== TEXTE FOURNI ==
** Ben Bernanke s’était rendu célèbre quelques années auparavant (en 2001) en évoquant le largage de dollars par hélicoptères en cas de nécessité — il faut dire que les Etats-Unis possèdent des machines à double rotor capables de transporter un autobus. Alors imaginez la masse de billets de 100 $ que l’on pourrait y enfourner !
J.C. Trichet n’a ni barbe poivre et sel ni sens de la formule. Mais il semblerait que le patron de la BCE ait empoigné le levier d’une grosse pelleteuse pour déverser par dizaines de milliers des liasses de 100 000 euros dans n’importe quel fourgon bancaire venant se garer devant les agences de la banque centrale, avec l’ordre de n’en repartir que chargé à bloc.
En effet, la BCE avait organisé une sorte de journée « portes ouvertes » où il suffisait à n’importe quel établissement de crédit de la zone euro de présenter un document authentique — liste d’actifs offerts en garantie — pour obtenir sans limitation toute somme jugée nécessaire afin d’assurer le cours normal de ses activités.
La BCE avait estimé les besoins courants à 180 milliards d’euros, un montant un peu plus élevé que la moyenne, mais qui n’a rien de très exceptionnel s’agissant d’une opération de prêt à court terme, — les échanges interbancaires sont quotidiennement bien plus considérables. Cependant, en faisant ses comptes en milieu de matinée, elle reconnaissait avoir alloué pas moins de 348,6 milliards d’euros (93% de plus que prévu !) à un taux de 4,21% jugé franchement « cadeau ». C’est de saison, puisque Noël sera célébré dans une toute petite semaine !
** L’effet d’annonce avait redonné un coup de fouet à des indices boursiers bien moroses en début de matinée. L’euphorie est vite retombée, cependant, comme si les marchés devenaient victimes d’un phénomène d’accoutumance aux bonnes nouvelles ou se mettaient à rechercher les causes de tant de générosité de la part des banques centrales.
Les places européennes alignent donc une seconde séance de repli consécutif — 0,1% pour le CAC 40 et 0,22% pour l’Eurotop 100 — pour un repli global de 4% en l’espace de quatre séances. Avouez que cette dernière semaine précédant la trêve des confiseurs reflète de moins en moins le schéma classique du rally de fin d’année que beaucoup d’opérateurs nous promettaient.

== CONSIGNE ==
D'après le texte fourni sur l'opération de prêt de la BCE, quel montant la banque centrale a-t-elle finalement alloué ? La liste ci-dessous n'a aucun rôle dans cet exercice.

== EXTRAIT DU JEU ==
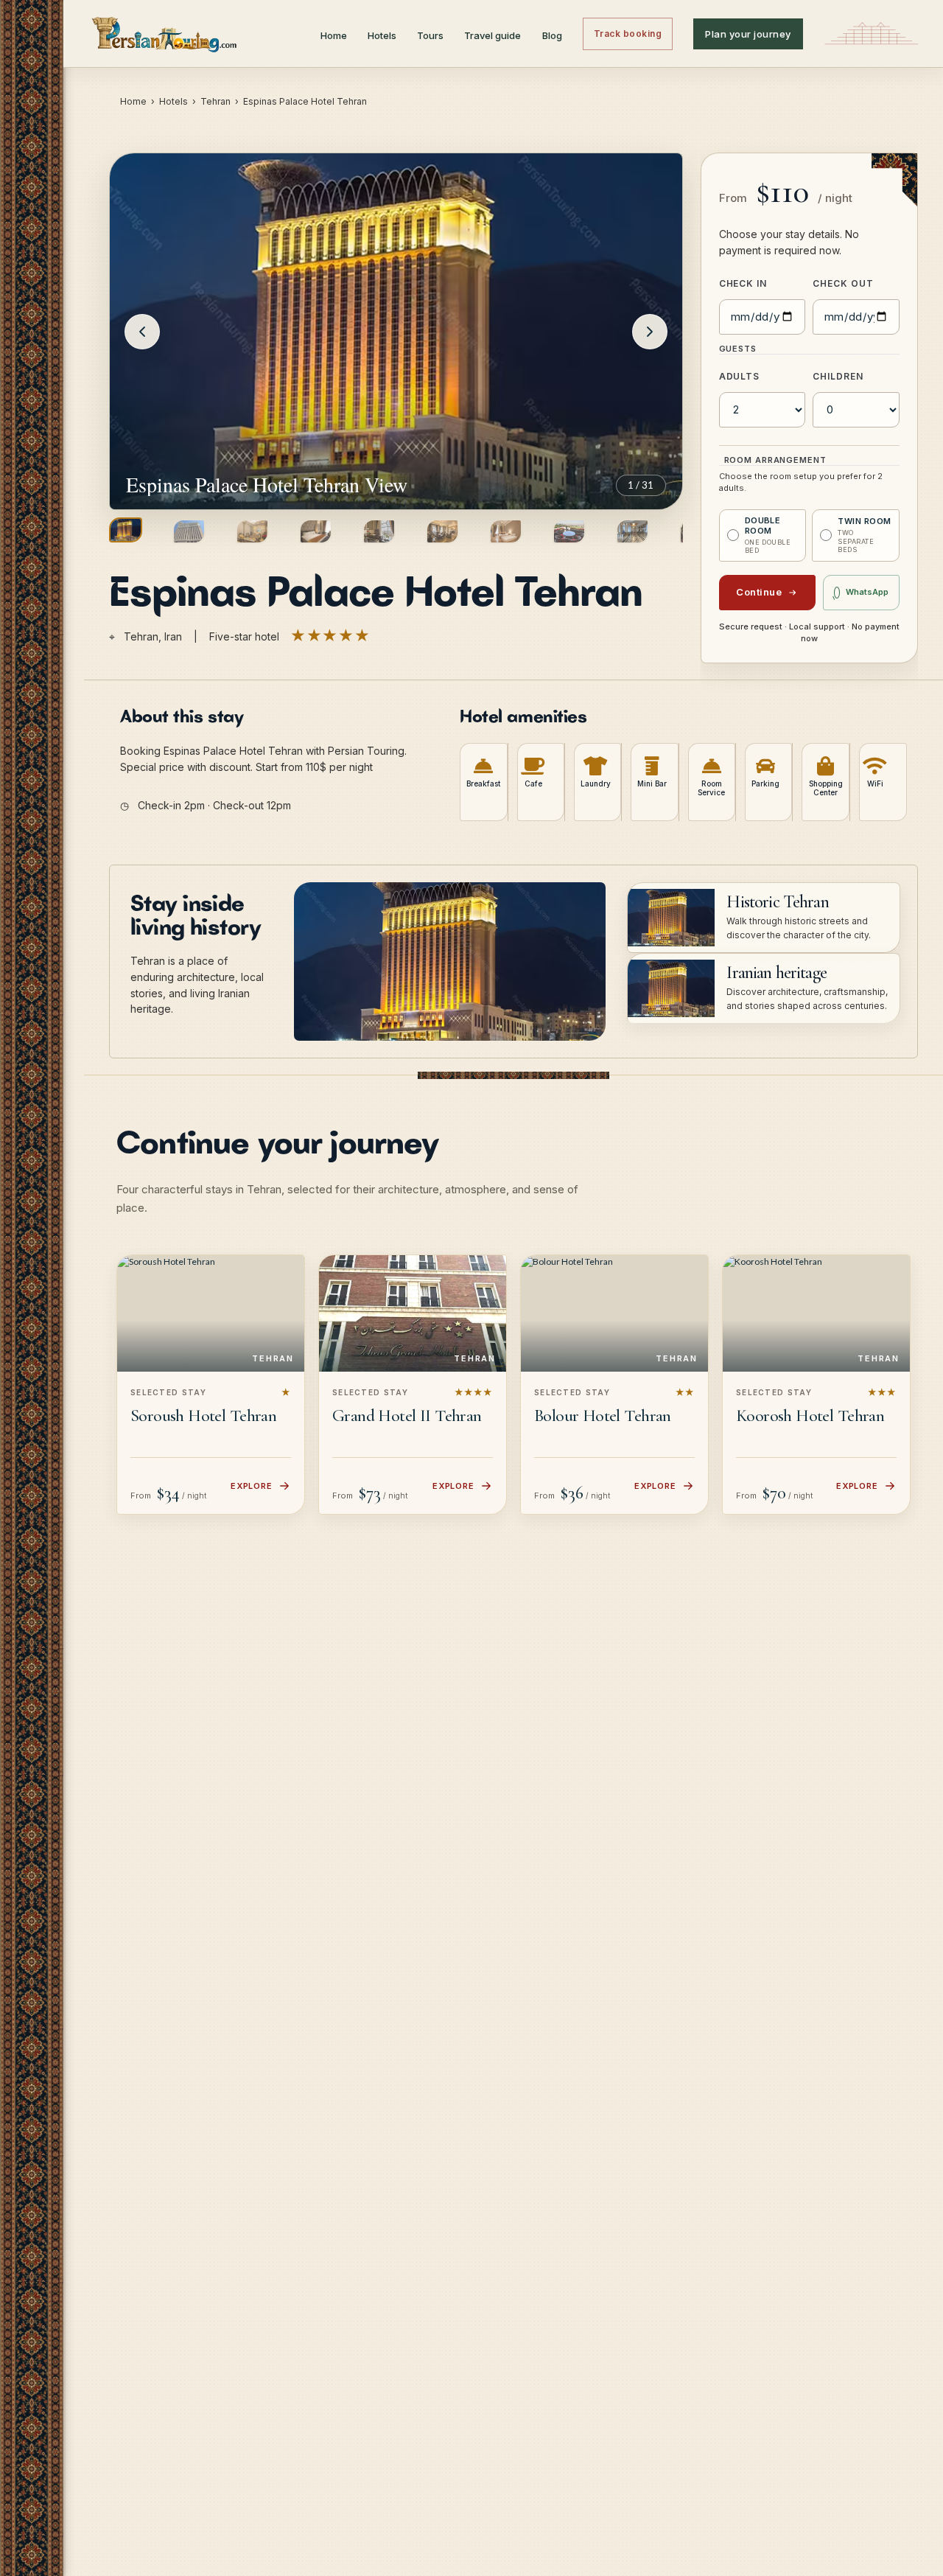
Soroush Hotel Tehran (203, 1415)
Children (838, 376)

== RÉPONSE RÉDIGÉE ==
La BCE a alloué 348,6 milliards d'euros.